BEGIN The data

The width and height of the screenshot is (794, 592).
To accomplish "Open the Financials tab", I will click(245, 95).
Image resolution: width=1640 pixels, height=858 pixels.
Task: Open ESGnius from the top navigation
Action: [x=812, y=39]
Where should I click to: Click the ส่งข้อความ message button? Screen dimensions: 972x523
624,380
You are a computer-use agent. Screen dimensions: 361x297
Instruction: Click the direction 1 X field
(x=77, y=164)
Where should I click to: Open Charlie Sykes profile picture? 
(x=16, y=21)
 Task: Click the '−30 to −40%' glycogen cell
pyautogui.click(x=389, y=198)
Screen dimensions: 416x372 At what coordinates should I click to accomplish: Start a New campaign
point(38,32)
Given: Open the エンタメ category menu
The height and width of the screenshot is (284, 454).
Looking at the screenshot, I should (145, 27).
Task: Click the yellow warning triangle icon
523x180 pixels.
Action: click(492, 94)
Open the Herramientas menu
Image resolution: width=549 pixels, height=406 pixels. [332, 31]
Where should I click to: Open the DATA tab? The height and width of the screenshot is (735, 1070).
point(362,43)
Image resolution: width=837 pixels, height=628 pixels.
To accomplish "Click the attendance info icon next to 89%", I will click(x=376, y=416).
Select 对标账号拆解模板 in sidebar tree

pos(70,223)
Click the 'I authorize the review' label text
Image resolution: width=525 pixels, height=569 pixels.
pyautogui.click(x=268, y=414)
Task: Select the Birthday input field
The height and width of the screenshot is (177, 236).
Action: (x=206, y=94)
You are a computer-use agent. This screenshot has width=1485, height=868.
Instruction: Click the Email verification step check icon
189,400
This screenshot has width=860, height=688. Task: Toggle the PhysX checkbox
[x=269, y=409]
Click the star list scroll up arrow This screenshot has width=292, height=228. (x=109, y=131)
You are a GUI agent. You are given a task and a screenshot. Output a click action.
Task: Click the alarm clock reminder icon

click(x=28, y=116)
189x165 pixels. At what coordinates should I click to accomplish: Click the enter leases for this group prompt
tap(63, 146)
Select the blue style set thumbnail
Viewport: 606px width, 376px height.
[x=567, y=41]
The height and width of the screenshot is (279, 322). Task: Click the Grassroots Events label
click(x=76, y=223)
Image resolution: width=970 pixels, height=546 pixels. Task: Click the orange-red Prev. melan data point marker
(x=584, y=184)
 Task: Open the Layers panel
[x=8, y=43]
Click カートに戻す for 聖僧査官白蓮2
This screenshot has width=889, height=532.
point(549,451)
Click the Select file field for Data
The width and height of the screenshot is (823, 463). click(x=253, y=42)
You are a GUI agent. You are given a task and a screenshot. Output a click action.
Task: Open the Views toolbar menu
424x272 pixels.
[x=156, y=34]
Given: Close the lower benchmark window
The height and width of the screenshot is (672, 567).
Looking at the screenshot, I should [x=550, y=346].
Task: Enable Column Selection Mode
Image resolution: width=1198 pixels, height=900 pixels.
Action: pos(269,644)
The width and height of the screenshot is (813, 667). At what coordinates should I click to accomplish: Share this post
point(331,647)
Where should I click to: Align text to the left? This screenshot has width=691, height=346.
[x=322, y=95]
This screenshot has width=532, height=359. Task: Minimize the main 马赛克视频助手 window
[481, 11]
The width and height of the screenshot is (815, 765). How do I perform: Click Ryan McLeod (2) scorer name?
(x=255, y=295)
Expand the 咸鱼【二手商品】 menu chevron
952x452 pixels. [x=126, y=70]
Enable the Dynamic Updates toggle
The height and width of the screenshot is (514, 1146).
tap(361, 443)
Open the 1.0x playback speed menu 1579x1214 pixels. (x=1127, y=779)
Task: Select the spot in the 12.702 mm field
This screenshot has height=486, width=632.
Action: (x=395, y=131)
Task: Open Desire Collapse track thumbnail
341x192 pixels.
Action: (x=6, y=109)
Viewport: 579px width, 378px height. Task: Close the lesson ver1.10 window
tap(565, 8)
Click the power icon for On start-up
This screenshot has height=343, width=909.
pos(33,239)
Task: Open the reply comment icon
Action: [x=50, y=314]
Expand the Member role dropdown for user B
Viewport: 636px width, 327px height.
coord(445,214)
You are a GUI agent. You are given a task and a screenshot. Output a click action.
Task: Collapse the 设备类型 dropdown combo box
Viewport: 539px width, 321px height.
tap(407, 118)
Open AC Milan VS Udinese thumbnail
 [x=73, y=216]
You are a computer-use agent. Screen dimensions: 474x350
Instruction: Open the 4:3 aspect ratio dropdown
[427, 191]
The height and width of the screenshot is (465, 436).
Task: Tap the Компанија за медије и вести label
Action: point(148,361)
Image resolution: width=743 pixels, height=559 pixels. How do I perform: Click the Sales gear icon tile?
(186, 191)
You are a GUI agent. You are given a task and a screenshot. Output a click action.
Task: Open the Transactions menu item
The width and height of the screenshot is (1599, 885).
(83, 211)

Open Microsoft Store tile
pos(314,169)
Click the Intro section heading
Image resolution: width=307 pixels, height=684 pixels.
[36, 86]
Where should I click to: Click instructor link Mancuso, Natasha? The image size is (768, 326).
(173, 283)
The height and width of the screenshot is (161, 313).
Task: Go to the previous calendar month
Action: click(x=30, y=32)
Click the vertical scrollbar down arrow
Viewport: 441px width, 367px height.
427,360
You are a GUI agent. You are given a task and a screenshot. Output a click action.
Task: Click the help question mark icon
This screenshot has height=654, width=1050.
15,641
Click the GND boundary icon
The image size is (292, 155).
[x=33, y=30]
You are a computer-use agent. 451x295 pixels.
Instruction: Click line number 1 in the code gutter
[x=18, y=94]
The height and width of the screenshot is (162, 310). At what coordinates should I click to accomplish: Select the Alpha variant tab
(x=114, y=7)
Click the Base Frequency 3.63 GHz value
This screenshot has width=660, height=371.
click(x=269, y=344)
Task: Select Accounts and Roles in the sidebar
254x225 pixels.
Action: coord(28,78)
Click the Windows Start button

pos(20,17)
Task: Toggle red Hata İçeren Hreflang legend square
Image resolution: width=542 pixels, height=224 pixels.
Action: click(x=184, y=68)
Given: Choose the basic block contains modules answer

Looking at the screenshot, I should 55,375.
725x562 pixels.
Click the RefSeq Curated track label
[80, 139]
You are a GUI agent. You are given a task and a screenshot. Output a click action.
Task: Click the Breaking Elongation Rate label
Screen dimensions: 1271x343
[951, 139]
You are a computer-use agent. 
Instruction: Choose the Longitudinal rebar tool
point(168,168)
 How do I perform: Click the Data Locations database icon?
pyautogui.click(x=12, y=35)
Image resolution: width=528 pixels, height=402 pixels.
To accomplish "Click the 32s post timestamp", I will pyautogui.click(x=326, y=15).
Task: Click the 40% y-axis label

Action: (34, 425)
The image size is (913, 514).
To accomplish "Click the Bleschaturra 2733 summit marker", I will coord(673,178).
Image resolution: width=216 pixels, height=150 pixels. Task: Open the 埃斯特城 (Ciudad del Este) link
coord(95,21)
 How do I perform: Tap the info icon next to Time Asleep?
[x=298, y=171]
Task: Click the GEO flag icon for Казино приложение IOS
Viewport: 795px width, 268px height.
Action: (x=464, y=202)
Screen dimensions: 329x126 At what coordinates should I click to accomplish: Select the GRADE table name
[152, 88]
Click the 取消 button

END The data

--- Aim of the exercise ---
Each line of the data that contains "Collapse" belongs in the answer.

--- Answer for the task ---
Task: Open Desire Collapse track thumbnail
Task: Collapse the 设备类型 dropdown combo box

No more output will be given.